Reputation: 2073
I need to determine if a string represents a valid python identifier. Since python 3 identifiers support obscure unicode functionality, and python syntax might change across releases, I decided to avoid manual parsing. Unfortunately my attempts at utilizing python's internal interfaces don't seem to work:
I. function compile
>>> string = "a = 5; b "
>>> test = "{} = 5"
>>> compile(test.format(string), "<string>", "exec")
<code object <module> at 0xb71b4d90, file "<string>", line 1>
Clearly test
can't force compile to use ast.Name as the root of the AST.

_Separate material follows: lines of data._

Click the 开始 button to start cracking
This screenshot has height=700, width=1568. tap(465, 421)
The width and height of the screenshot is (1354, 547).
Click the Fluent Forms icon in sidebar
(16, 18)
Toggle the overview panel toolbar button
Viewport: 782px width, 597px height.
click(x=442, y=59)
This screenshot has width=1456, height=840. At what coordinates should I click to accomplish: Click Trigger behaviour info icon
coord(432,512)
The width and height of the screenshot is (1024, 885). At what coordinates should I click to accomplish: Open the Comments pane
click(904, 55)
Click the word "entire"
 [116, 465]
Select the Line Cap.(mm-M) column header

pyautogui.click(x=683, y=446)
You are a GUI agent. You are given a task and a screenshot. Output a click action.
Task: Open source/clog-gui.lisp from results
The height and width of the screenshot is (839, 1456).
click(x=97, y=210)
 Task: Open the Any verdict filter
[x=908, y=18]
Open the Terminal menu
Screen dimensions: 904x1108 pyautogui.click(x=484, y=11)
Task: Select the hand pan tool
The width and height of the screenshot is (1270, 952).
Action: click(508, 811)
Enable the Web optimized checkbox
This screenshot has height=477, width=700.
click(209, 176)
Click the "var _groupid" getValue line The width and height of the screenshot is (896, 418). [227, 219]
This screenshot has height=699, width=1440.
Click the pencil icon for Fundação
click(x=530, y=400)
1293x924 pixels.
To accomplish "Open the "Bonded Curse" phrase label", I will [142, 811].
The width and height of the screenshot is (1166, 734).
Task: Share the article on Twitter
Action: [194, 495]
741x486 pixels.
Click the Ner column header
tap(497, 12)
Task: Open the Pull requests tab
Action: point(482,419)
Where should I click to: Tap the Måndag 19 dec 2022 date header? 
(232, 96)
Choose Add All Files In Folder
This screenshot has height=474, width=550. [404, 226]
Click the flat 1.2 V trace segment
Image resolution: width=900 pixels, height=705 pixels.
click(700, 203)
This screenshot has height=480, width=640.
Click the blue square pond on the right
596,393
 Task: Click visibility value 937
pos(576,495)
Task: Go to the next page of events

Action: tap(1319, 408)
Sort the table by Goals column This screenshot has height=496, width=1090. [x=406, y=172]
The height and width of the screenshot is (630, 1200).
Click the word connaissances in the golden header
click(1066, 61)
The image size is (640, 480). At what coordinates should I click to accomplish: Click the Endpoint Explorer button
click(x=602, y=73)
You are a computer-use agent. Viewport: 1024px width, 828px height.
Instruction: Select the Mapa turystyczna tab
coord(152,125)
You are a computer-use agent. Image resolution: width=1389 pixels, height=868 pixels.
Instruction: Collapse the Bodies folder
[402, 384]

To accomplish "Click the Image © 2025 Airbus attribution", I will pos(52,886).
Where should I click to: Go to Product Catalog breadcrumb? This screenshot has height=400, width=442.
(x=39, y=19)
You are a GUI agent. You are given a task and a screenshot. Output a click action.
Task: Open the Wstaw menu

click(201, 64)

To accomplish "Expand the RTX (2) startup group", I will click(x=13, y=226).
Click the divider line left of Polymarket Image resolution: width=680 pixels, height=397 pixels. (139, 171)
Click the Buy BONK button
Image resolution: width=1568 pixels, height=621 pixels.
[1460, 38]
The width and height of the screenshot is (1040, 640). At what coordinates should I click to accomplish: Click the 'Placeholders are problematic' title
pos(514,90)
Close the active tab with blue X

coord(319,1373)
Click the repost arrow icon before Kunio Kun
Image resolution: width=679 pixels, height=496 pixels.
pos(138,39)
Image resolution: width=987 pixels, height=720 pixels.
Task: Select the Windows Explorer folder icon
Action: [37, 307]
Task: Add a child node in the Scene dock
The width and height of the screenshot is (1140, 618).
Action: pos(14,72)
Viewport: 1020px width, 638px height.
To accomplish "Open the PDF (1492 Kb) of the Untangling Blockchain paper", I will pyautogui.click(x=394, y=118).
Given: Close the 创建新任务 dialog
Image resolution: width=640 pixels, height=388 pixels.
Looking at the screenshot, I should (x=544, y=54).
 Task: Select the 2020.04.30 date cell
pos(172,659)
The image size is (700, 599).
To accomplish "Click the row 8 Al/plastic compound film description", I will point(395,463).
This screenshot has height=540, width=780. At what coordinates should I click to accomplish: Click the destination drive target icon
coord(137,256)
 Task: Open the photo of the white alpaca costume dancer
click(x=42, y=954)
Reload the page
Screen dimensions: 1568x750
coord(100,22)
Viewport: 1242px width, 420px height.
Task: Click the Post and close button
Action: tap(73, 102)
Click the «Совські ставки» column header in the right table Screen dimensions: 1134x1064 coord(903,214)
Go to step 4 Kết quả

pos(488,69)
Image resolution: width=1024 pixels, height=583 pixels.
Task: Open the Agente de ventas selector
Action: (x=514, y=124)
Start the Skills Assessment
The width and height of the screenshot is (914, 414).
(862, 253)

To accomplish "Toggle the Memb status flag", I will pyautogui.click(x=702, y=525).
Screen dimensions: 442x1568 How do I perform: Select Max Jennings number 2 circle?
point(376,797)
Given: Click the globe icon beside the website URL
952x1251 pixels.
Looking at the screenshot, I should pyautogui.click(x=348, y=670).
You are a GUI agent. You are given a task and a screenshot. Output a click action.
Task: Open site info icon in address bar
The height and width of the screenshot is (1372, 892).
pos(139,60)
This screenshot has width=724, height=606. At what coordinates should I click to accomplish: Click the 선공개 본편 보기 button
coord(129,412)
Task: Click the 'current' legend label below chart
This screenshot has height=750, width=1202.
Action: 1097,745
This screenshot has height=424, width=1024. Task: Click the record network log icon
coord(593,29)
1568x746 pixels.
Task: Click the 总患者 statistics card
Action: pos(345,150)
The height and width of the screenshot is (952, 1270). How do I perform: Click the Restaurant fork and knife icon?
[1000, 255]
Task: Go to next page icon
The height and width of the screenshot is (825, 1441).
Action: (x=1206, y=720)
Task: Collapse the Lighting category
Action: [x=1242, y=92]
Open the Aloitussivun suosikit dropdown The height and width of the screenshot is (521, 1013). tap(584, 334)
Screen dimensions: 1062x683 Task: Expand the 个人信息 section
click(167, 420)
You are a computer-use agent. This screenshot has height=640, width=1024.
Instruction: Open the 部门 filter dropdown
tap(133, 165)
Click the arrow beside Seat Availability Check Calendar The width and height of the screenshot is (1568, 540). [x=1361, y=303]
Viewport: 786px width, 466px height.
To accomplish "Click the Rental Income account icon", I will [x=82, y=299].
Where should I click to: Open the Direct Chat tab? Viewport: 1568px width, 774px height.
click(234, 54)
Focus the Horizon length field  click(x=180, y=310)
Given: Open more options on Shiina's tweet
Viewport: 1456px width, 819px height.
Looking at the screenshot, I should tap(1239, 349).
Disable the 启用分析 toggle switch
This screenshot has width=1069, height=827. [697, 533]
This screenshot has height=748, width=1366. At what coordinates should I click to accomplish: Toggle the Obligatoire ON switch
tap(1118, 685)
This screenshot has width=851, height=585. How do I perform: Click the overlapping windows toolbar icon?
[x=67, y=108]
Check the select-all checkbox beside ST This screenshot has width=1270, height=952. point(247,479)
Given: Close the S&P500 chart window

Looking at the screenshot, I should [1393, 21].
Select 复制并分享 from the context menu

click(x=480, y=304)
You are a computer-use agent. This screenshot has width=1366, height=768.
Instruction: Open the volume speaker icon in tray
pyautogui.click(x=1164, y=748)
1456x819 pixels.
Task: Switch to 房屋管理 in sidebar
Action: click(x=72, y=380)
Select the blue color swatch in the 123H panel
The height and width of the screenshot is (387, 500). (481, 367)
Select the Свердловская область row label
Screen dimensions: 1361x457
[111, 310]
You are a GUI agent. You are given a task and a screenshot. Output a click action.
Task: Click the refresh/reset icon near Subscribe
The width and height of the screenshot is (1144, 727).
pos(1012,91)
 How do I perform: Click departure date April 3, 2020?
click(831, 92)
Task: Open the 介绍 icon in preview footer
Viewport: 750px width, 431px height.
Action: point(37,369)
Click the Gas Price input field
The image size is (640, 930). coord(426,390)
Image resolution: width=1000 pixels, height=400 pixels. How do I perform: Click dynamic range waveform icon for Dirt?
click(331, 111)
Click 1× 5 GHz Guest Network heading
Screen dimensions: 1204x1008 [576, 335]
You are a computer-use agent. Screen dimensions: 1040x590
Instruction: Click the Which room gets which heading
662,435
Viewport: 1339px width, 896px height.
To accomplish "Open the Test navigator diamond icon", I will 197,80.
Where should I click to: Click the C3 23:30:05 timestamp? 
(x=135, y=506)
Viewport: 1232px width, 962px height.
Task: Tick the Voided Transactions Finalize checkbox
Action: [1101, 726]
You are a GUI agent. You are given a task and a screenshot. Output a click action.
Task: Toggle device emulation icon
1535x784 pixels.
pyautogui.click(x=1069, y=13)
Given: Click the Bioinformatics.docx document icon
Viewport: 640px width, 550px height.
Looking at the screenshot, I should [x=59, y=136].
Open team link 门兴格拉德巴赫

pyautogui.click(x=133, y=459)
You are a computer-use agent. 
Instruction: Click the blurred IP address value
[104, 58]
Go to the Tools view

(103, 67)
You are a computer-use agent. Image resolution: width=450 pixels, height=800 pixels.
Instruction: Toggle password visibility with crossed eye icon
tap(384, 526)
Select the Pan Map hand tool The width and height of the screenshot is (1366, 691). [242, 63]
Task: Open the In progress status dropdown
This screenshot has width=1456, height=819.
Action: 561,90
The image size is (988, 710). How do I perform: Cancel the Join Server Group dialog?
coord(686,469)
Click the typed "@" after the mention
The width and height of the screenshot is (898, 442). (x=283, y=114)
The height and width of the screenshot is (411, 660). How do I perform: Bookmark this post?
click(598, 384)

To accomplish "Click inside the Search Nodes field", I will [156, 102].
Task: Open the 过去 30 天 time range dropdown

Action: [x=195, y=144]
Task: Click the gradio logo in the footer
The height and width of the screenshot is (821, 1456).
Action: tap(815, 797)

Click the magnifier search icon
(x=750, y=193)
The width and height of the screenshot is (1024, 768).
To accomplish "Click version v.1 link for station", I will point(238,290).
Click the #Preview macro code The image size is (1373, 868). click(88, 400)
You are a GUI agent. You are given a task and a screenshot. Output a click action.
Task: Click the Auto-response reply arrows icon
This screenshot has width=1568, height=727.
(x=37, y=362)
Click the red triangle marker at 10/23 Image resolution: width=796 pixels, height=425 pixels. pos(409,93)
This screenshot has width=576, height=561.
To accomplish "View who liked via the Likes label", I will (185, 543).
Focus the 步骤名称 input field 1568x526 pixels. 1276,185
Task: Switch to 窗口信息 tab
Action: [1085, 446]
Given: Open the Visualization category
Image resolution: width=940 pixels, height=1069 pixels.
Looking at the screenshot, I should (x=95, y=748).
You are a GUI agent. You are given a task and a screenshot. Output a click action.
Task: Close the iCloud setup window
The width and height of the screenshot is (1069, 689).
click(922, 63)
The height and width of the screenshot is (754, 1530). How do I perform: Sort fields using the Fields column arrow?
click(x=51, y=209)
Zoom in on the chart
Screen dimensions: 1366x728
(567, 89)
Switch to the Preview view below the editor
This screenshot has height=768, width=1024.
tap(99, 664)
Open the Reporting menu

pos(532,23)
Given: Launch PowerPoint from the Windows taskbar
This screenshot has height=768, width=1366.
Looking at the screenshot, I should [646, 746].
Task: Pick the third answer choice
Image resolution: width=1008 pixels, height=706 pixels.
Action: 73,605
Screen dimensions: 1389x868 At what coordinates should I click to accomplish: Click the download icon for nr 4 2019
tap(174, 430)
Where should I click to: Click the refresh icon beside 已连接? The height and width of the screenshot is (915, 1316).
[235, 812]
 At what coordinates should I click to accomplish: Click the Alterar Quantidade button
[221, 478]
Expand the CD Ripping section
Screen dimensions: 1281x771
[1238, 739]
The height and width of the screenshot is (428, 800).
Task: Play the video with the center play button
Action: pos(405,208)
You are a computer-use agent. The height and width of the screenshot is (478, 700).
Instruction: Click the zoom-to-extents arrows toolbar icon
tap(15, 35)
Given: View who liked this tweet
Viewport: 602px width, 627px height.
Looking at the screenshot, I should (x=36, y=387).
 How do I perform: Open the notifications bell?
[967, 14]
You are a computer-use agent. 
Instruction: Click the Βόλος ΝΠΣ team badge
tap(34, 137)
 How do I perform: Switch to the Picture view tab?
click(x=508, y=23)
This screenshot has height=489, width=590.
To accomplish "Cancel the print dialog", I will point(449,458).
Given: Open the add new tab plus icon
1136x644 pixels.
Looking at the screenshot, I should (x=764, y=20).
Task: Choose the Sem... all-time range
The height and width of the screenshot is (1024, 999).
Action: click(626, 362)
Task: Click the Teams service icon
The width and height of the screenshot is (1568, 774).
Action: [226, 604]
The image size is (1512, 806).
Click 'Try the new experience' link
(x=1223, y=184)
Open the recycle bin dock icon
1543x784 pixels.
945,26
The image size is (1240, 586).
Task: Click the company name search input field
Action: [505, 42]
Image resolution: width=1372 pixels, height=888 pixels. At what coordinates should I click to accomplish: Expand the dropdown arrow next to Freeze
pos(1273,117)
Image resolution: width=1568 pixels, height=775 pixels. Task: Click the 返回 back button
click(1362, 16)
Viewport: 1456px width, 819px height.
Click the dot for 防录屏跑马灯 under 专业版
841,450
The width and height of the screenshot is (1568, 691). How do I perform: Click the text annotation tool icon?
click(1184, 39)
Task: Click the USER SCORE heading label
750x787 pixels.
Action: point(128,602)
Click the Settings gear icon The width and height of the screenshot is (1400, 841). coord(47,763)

Next I attempt using the modules ast
and parser
. These modules are intended to derive a string, rather than determining if a string matches a particular derivation, but I figure they might be helpful anyway.
II. module ast
>>> a=ast.Module(body=[ast.Expr(value=ast.Name(id='1a', ctx=ast.Load()))])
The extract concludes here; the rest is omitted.